Nabi shallallahu ‘alaihi wa sallam bersabda, “Aku akan mendahului kalian di al haudh (telaga). Dinampakkan di hadapanku beberapa orang di antara kalian. Ketika aku akan mengambilkan (minuman) untuk mereka dari al haudh, mereka dijauhkan dariku. Aku lantas berkata, ‘Wahai Rabbku, ini adalah umatku.’ Lalu Allah berfirman, ‘Engkau sebenarnya tidak mengetahui bid’ah yang mereka buat sesudahmu.’ “ (HR. Bukhari no. 7049).
Dalam riwayat lain dikatakan, “(Wahai Rabbku), mereka betul-betul pengikutku. Lalu Allah berfirman, ‘Sebenarnya engkau tidak mengetahui bahwa mereka telah mengganti ajaranmu setelahmu.” Kemudian aku (Rasulullah shallallahu ‘alaihi wa sallam) mengatakan, “Celaka, celaka bagi orang yang telah mengganti ajaranku sesudahku.” (HR. Bukhari no. 7051).

4. Pelaku bid’ah akan mendapatkan dosa jika amalan bid’ahnya diikuti orang lain.

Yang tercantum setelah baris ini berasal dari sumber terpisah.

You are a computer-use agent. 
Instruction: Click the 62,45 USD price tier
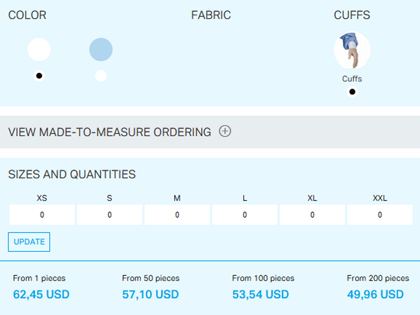coord(41,295)
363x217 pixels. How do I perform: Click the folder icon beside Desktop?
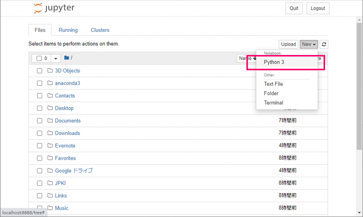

Rasulullah shallallahu ‘alaihi wa sallam bersabda, “Barangsiapa melakukan suatu amalan kebaikan lalu diamalkan oleh orang sesudahnya, maka akan dicatat baginya ganjaran semisal ganjaran orang yang mengikutinya dan sedikitpun tidak akan mengurangi ganjaran yang mereka peroleh. Sebaliknya, barangsiapa melakukan suatu amalan kejelekan lalu diamalkan oleh orang sesudahnya, maka akan dicatat baginya dosa semisal dosa orang yang mengikutinya, tanpa mengurangi dosanya sedikitpun.” (HR. Muslim no. 1017). Wallahu A’lam.